TO DO:
In the entries that follow, locate the line with "Viewport: 1568px width, 758px", then restate that line and all later lines exactly as they appear, leaving pictures out.

DATA RECORDS:
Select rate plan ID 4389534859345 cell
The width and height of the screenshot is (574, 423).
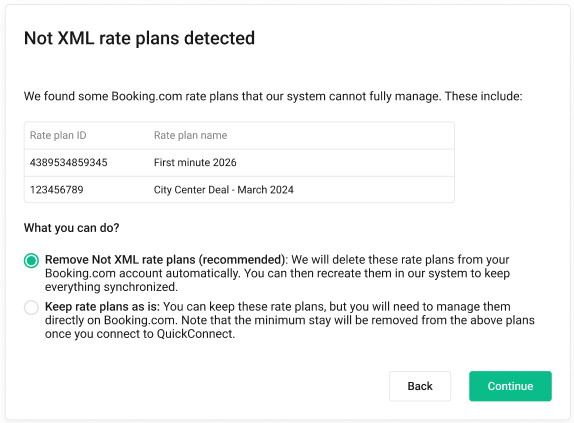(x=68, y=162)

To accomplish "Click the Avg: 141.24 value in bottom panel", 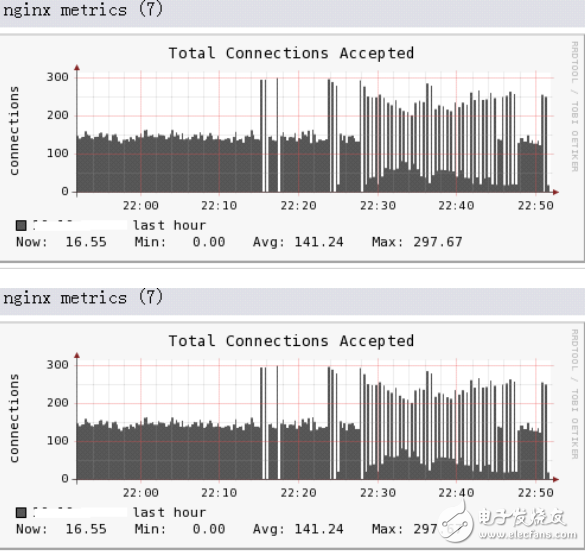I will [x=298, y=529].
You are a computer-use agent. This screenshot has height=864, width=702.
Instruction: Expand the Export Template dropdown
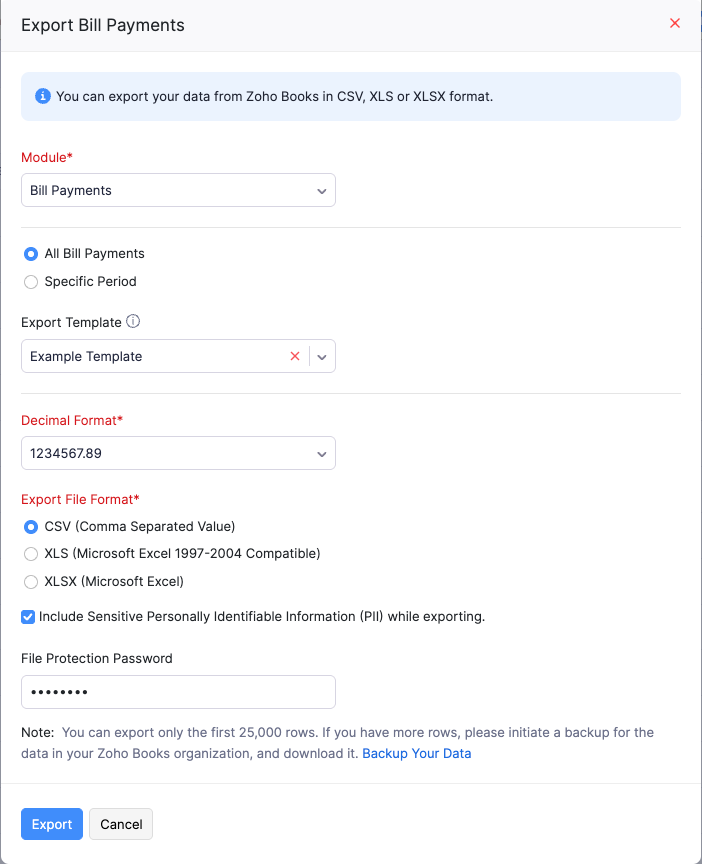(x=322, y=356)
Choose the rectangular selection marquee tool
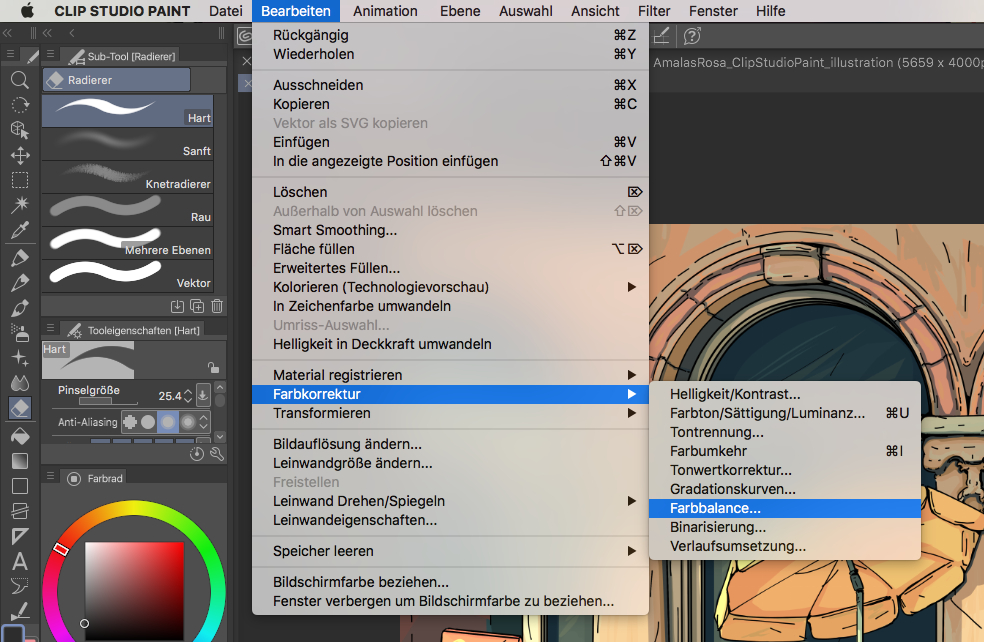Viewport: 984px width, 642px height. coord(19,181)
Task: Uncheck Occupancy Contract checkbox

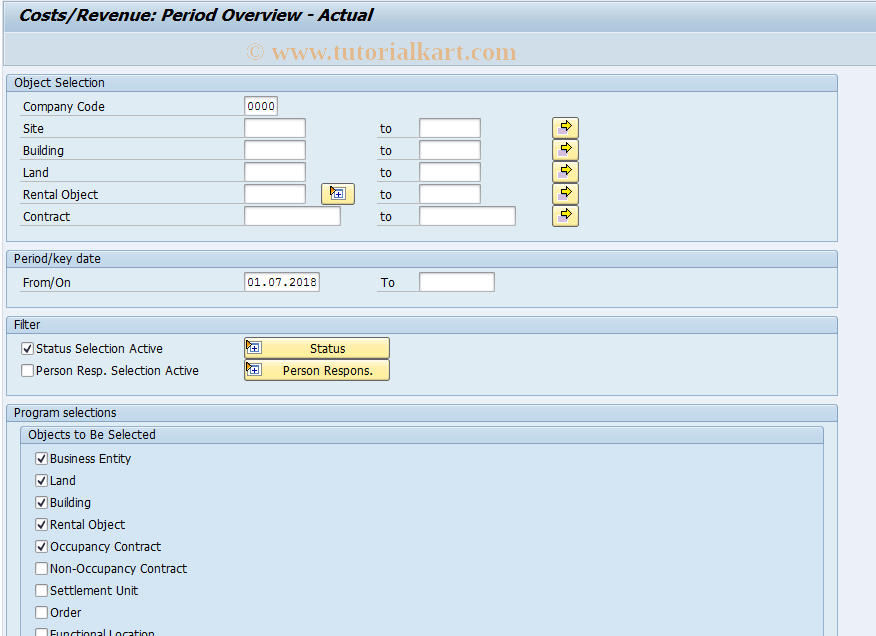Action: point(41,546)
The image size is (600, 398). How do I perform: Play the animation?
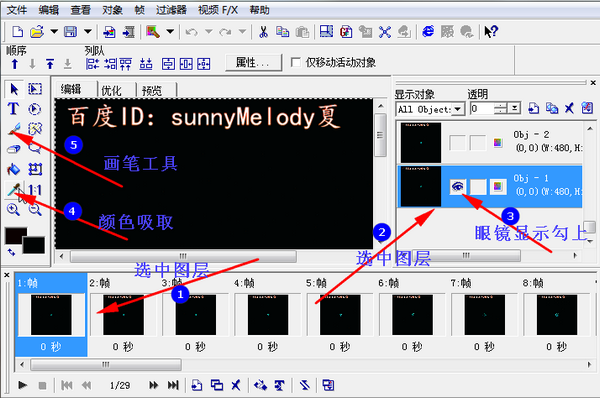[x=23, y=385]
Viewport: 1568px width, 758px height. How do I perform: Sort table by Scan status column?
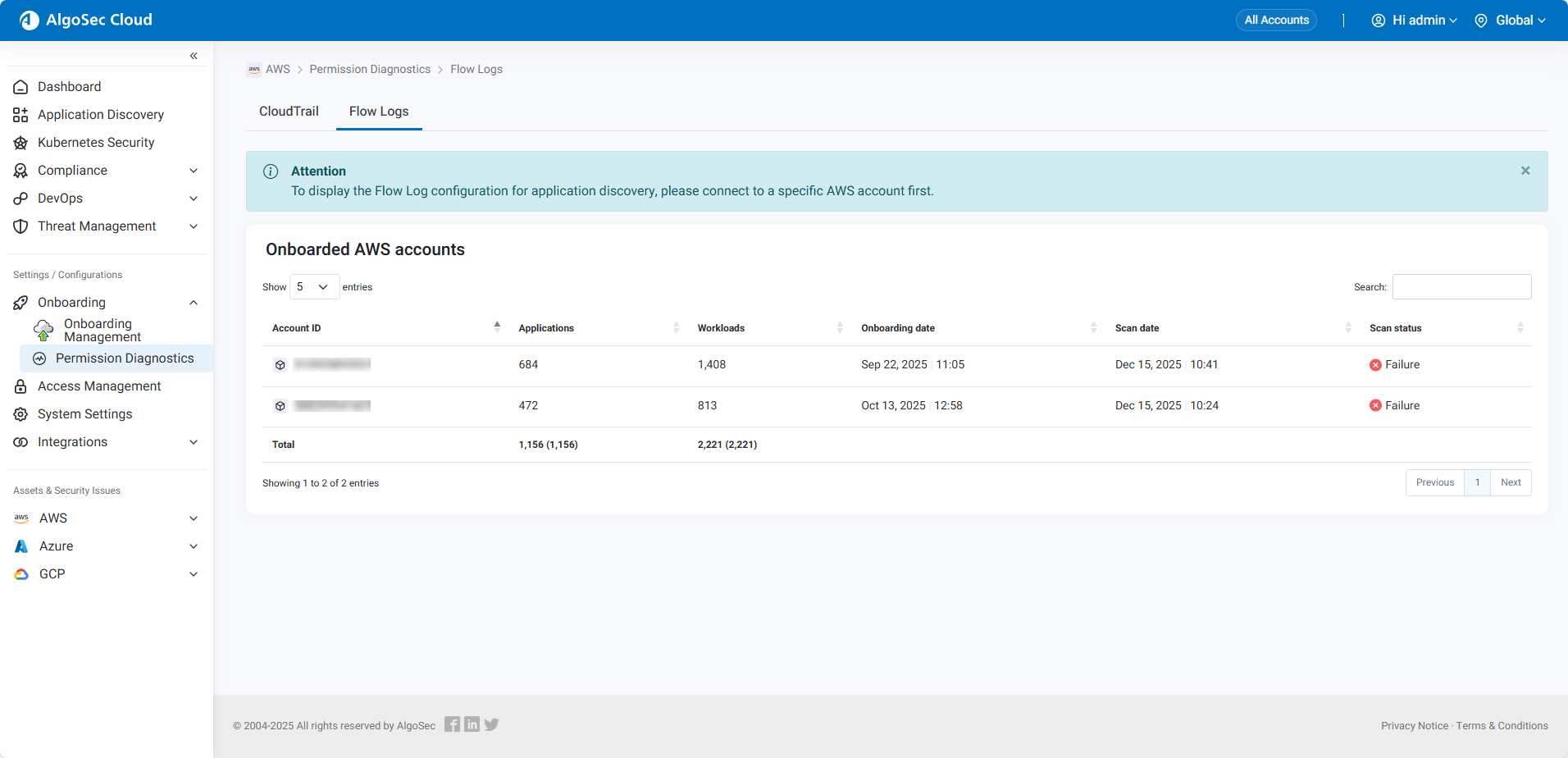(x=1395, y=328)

EXPECTED OUTPUT:
Viewport: 1568px width, 758px height. How do I perform: Sort table by Scan status column?
(x=1395, y=328)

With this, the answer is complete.